This masterpiece of Baroque naturalism is among the earliest works painted by Valentin de Boulogne, Caravaggio’s most accomplished French follower and arguably his greatest acolyte. The pathos-filled rendition of the mocking and crowning of Christ was produced around 1614, soon after Valentin’s arrival in Rome. The painting is a testament to the rapidity with which he internalized and then synthesized myriad contemporary sources newly available to him in the Eternal City.

Valentin focuses the scene on the interplay of the three figures, all done dal naturale, or from life.1 The compact drama transpires along a sweeping diagonal, accentuating the image’s theatrical tension. At left, an elaborately dressed young soldier kneels before Christ. Mere inches separate their faces, which are almost a study in opposites. The youth’s profile, silhouetted in shadow, is defined by his open mouth, from which one can imagine him shouting invectives. Conversely, Christ, with knitted brow, looks skyward as a warm light appears to offer the promise of deliverance. At upper right, a ruddy-faced man forces the crown of thorns upon Christ’s head while looking directly at the spectators, a pictorial device that both implicates and involves them in the violent act.

As much as Valentin utilizes formal arrangement for dramatic means, he also lavishes attention on the surface execution, masterfully capturing a range of materials. Within a limited tonal range, Valentin expertly differentiates the rich fabric of Christ’s scarlet robes from his pallid flesh; he similarly juxtaposes the reflective metal of the torturers’ armor and the soft white plumes that decorate the kneeling figure’s hat.

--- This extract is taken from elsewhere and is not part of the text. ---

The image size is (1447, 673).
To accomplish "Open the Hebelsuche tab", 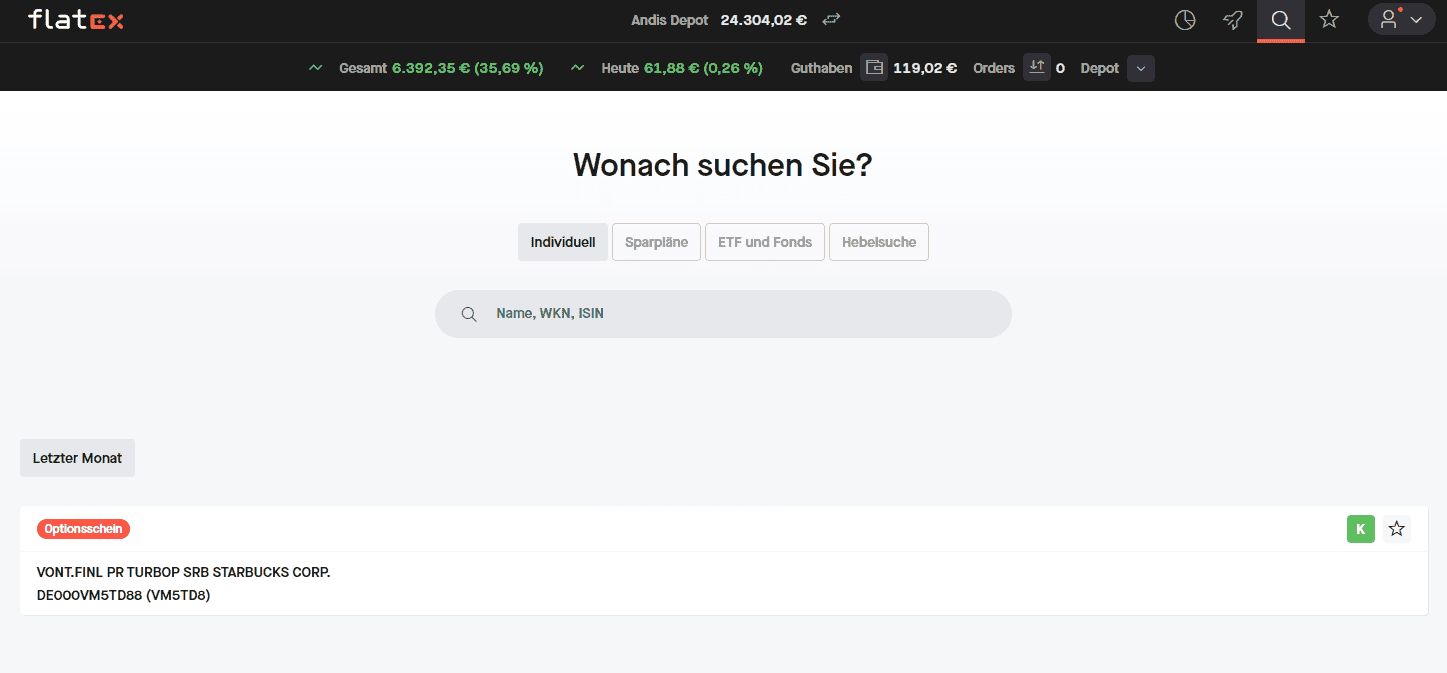I will point(879,242).
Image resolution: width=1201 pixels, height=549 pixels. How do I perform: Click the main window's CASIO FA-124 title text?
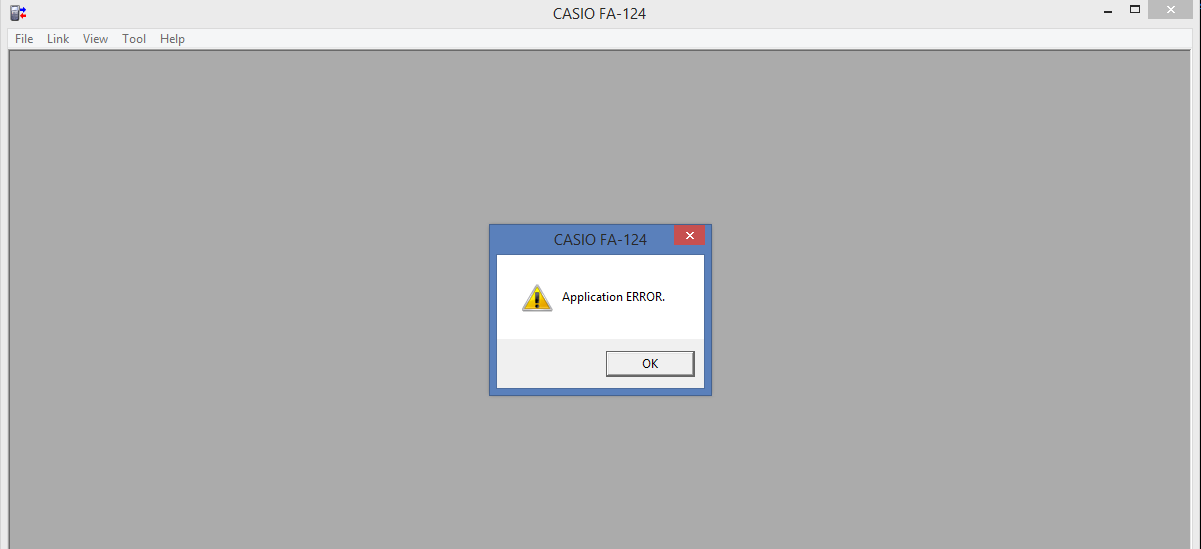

Fig. 1. Michelangelo Merisi, called Caravaggio, italicized: Christ crowned with thorns, oil on canvas, Vienna, Kunsthistorisches Museum, inv. no. GG_307
Fig. 2. Annibale Carracci, italicized: Christ Crowned with Thorns, etching, New York, Metropolitan Museum of Art, inv. no. 18.86

The subject, derived from the twenty-seventh book of the Gospel of Matthew, provided a fitting vehicle for the directness of the early Counter-Reformation aesthetic. Caravaggio’s Christ crowned with thorns in Vienna (fig. 1) served as an important source of inspiration for the Frenchman, who skillfully adapted Caravaggio’s tenebrist style. Valentin also incorporated the Caravaggesque topos of presenting the narrative’s actors nearly flush with the picture plane against a bare black background, thereby enhancing the scene’s immediacy. The almost cinematic use of light to focus attention on the centrally positioned Christ is equally evocative of Caravaggio and artists in his orbit. But Valentin also looked to sources well beyond Rome. The cruel motif of the menacing man bearing down on Christ’s skull with gauntlet-clad hands derives from an etching by Annibale Carracci (fig. 2) of the same subject.

left: Fig. 3. Valentin de Boulogne, Christ Crowned with Thorns, oil on canvas, Bavarian State Painting Collections - Alte Pinakothek Munich, inv. no. 477

right: Fig. 4. Valentin de Boulogne, Christ Crowned with Thorns, oil on canvas, Bavarian State Painting Collections - Alte Pinakothek Munich, inv. no. 188

Christ crowned with thorns was particularly popular with Caravaggesque artists and Valentin himself returned to it repeatedly throughout this career, exploring different formats and configurations. A few years after completing this painting, Valentin rethought the subject on a larger scale (fig. 3). The seven figures who populate the scene diffuse the composition, which lacks the intensity conveyed in this earlier version. When Valentin re-examined the subject in the late 1520s, he reverted to a smaller, more compact composition (fig. 4), though the near-monochromatic palette enervates the late rendition.

1 As Annick Lemoine has noted, both of Christ’s tormentors reappear in different guises in other works in Valentin’s oeuvre. A. Lemoine, in Valentin de Boulogne: Beyond Caravaggio, exhibition catalogue, A. Lemoine and K. Christiansen (eds.), New York 2016, p. 97.